MethodsOne case of HFⅤD patient with infertility who was admitted at Jiangsu Province Hospital in April, 2019 was selected as proband. Laboratory tests of coagulation function and next generation sequencing (NGS) of genes associated with hereditary diseases of thrombosis and haemostasis were performed on the proband and her parents.Follow-up was conducted until June 30, 2020. Retrospective analysis method was conducted to collect the clinical data of the proband, and to analyze her clinical manifestations. In addition, articles about HFⅤD in China National Knowledge Infrastructure database, Wanfang Data Knowledge Service Platform, and PubMed database were searched by the key words of " factor Ⅴ deficiency" and " activated protein C resistance" in Chinese and English. Retrieval time is from the database inception to July 31, 2020. Gene mutation of F5, PROC genes and clinical manifestations of patients related to this study were summarized. Informed consents of the proband and her parents were obtained and signed, and this study was approved by Ethics Committee of Jiangsu Province Hospital (Approval No. 2020-QT-13).

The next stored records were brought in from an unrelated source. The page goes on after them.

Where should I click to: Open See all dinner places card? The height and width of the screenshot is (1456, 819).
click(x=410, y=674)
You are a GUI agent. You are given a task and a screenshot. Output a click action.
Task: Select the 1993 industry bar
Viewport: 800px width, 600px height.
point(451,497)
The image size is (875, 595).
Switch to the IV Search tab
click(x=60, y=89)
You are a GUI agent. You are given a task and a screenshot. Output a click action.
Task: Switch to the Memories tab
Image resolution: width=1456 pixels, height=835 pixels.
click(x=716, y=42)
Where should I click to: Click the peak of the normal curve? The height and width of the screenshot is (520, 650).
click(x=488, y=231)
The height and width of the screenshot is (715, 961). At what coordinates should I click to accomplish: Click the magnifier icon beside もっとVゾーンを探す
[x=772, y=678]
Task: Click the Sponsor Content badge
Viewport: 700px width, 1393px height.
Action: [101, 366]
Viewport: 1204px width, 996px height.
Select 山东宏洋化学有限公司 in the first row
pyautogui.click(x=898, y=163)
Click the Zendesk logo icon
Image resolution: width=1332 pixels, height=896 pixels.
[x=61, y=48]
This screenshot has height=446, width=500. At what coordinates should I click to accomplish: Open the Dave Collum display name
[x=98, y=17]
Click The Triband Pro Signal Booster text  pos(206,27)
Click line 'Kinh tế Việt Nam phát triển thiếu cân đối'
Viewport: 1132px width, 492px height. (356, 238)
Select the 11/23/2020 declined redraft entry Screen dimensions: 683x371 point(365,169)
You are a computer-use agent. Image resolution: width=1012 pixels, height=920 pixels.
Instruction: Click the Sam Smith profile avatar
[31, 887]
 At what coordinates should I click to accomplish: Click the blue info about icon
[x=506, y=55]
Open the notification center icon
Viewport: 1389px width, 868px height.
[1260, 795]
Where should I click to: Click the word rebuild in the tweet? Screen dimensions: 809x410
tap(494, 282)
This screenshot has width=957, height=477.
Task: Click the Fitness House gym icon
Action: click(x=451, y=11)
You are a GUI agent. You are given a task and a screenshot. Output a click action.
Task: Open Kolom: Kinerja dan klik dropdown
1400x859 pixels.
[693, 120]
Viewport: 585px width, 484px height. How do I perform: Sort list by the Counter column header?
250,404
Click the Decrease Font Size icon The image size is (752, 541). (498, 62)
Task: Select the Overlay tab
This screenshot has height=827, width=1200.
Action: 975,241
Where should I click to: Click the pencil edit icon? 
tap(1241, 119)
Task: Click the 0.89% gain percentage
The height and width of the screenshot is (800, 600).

ResultsResults of researches on the proband were as follows. ① Medical history of the proband: the proband was admitted to Jiangsu Province Hospital due to coagulation abnormalities and infertility. She had normal sex life after marriage, and was sterile for 11 years. The proband usually has no bleeding symptoms. Neither of her parents showed bleeding symptoms.② Laboratory tests results showed, activated partial thromboplastin time (APTT), prothrombin time (PT), FⅤ∶C, and protein C of the proband were 34.2 s, 15.7s, 21.1% and 60.7%, respectively. Rest results of laboratory tests were normal. FⅤ∶C of her father and mother were 36.1% and 29.8%, respectively.③ NGS test results showed, proband present two heterozygous mutations of F5 gene, one was c. 1611+ 2T>C mutation in exon 10, the other one was c. 2032A>G mutation in exon 13.Mutation of c. 970G>A in exon 9 of PROC gene was also found in the proband. At last, the proband was diagnosed as HFⅤD comorbid with infertility. FⅤ deficiency was untreated, in view of the proband and her parents without bleeding symptoms. At the end of follow-up, general condition of the proband was good. Results of literatures review showed that FⅤ gene mutation of 82 cases of HFⅤD reported in 15 literatures patients occurs mainly in exon 5, 8, 10, 13, 14, 15, 17 and 23, of which exon 13 was the most often affected. Bleeding symptoms in HFⅤD were not related to the decreased FⅤ∶C, site and type of gene mutations of this case and patients with HFⅤD reported in literatures. There were many reports of PROC gene mutations, but none showed infertility caused by simple deficiency of protein C.
ConclusionsA new mutation of F5 gene in HFⅤD was found. FⅤ∶C was decrease slightly in most cases with heterozygous mutations of F5 gene, which were usually with no significant bleeding symptoms and had no need for special treatment. However, this conclusion was limited to the clinical analysis of a single case. It′s still necessary to expand the sample size for further study and verification.